The area of program synthesis started a long time ago, before computers. In 1932, famous soviet mathematician Andrey Kolmogorov already talked about algorithms with proofs that come from constructive mathematics. This is very distant from what is currently discussed as program synthesis. A particularly important system in this area, which appeared much latter, was the Kestrel Interactive Development System (KIDS). KIDS supported program synthesis from a complex program specification by means of a series of manually applied refinement steps (maybe it couldn’t be strictly called a program systhesis system) and, according to its homepage, has been used to develop many applications in such diverse areas as scheduling, combinatorial design, sorting and searching, computational geometry, pattern matching, and mathematical programming. KIDS came close to a commercial breakthrough, which is impressive.

According to Alexandre, there are three main approaches to program synthesis:

  • Synthesizers that are specialized in a particular domain. An example of such approaches is the use of the VHDL language to describe digital and mixed-signal systems. These approaches are scalable but constrained to specific kinds of systems.
  • Synthesizers that translate a particular language into SAT/SMT language. This is a general purpose approach, but it usually focuses on specific problems, such as security. According to Alexandre, the Sketch system is one of the most proeminent examples of this approach. Given specification and a code fragment, Sketch fills in the code that the programmer did not provide. An example of the kind of fragment the Sketch receives is the following:
harness void doubleSketch(int x){
  int t = x + ??
  assert t = x + x;
}
  • Synthesizers that take as input a general purpose high-level specification. This is the line of work that Alexandre and his colleagues, such as Juliano Iyoda (also from CIn-UFPE), pursue. In this case, program synthesis takes as input the specification of the program to be synthesized and an optional set of code fragments and produces as a result a program in a language that has a formal semantics. The latter part is particularly relevant because, as long as a language has formal syntax and semantics, it can be combined with this approach. They proposed an approach and a tool implementing it, named PSAtCIn, that currently combines a DSL targeting C# code, Alloy*, and a formal specification language in an Ecplise Plugin that is already capable of producing code from general-purpose specifications. Here’s a very simple example of the kind of thing one can do with PSAtCIn. Given a specification:
Vars x, y
requires: x > 1 and y > 1
ensures: x' = gcd(x, y)
sketch: while * != *
          *

it can generate the program

while (x != y) {
  if (x > y)
    x = x - y
  else
    y = y - x

In the specification part, gcd is a logical predicate.

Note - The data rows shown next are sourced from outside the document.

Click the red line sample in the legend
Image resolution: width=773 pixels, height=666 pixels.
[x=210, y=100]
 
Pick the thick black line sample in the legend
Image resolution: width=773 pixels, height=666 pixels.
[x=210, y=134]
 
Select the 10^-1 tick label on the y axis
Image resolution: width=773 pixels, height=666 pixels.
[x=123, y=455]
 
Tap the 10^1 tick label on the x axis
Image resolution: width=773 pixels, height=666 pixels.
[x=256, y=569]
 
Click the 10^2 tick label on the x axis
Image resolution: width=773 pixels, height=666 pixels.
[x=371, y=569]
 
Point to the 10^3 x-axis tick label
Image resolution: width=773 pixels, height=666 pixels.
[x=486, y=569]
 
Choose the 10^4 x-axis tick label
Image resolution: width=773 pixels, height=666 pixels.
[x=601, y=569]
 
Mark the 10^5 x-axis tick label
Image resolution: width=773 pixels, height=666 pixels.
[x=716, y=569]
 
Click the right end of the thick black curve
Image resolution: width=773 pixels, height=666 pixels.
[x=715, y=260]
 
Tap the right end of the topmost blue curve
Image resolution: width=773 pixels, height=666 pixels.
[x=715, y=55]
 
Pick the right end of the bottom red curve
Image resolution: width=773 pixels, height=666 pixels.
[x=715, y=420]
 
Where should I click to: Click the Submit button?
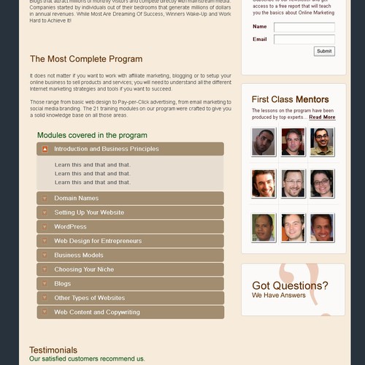point(324,51)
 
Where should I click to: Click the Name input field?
point(304,27)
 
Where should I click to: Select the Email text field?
point(304,39)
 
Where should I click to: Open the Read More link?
point(322,117)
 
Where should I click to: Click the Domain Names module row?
point(130,199)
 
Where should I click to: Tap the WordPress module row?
point(130,227)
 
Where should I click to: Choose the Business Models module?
point(130,256)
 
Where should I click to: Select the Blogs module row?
point(130,284)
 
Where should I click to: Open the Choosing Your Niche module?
point(130,269)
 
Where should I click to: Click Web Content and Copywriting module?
point(130,312)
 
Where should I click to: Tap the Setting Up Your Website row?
point(130,212)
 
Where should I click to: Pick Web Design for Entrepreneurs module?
point(130,241)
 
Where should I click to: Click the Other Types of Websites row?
point(130,298)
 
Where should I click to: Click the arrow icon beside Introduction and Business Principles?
point(45,149)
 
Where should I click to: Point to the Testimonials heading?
point(53,350)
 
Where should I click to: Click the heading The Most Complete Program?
point(86,59)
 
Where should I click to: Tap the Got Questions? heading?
point(290,285)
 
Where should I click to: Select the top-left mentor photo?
point(264,142)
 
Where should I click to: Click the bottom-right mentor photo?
point(321,228)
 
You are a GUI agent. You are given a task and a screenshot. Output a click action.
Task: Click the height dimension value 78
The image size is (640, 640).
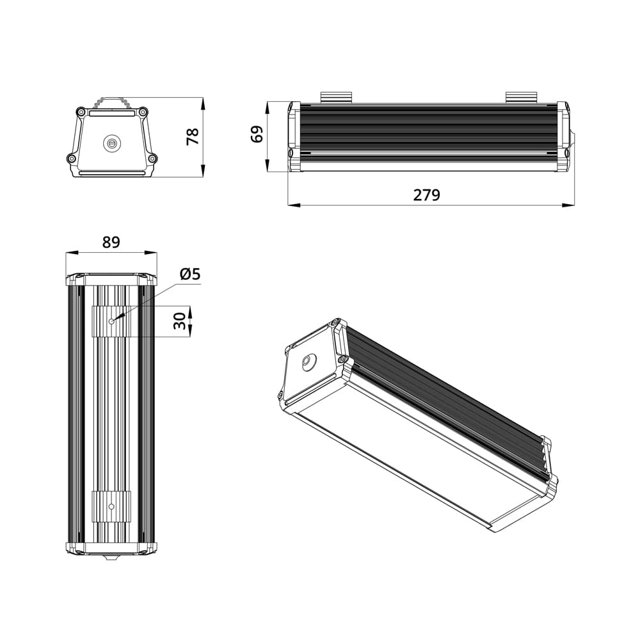click(x=193, y=136)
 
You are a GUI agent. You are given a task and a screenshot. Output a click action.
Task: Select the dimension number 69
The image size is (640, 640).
click(x=257, y=134)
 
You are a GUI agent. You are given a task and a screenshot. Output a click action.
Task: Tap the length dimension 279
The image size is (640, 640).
click(x=426, y=195)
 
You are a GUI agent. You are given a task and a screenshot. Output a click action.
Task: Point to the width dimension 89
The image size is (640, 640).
click(x=111, y=242)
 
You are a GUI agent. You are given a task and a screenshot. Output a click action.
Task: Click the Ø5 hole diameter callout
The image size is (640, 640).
click(x=190, y=274)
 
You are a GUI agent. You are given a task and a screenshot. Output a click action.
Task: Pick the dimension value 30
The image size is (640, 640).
click(x=181, y=321)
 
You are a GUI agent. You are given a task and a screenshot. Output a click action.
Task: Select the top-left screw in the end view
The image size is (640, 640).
click(x=81, y=112)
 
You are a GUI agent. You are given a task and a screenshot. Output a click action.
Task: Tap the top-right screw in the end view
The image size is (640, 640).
click(x=143, y=112)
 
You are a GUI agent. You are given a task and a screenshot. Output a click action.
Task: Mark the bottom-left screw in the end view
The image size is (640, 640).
click(x=71, y=159)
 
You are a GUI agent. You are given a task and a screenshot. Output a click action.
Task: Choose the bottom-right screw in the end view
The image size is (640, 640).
click(x=152, y=159)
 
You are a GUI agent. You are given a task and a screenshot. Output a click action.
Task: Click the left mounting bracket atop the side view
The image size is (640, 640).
click(x=337, y=97)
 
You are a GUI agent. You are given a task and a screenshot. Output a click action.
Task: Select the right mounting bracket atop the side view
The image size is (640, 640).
click(x=522, y=97)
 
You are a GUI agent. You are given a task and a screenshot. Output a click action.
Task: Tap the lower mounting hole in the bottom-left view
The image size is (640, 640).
click(x=111, y=506)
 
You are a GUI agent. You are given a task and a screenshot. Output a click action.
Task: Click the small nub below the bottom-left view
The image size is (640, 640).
click(x=111, y=558)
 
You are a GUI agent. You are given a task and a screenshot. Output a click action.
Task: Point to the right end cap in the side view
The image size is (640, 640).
click(x=563, y=137)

Alexandre explained that this approach is currently capable of generating simple programs that include loops, e.g., it was capable of generating Euclid’s algorithm for the greatest common divisor. This is a promising result, since loops are a common stumbling point for program synthesis and verification techniques. PSAtCIn also supports sketching (similarly to Sketch) and it is extensible for other languages that have formal syntax and semantics.

Finally, Alexandre discussed some current challenges. The one that caught my attention was the recommendation of scopes for search. Since PSAtCIn uses Alloy* under the hood, it also performs bounded scope search when verifying whether a program satisfies its intended properties (pre and postconditions). In Alloy*, users must specify the bounds for the search scope. Alexandre hopes that, in the near future, PSAtCIn will be able to provide this kind of information automatically in program synthesis.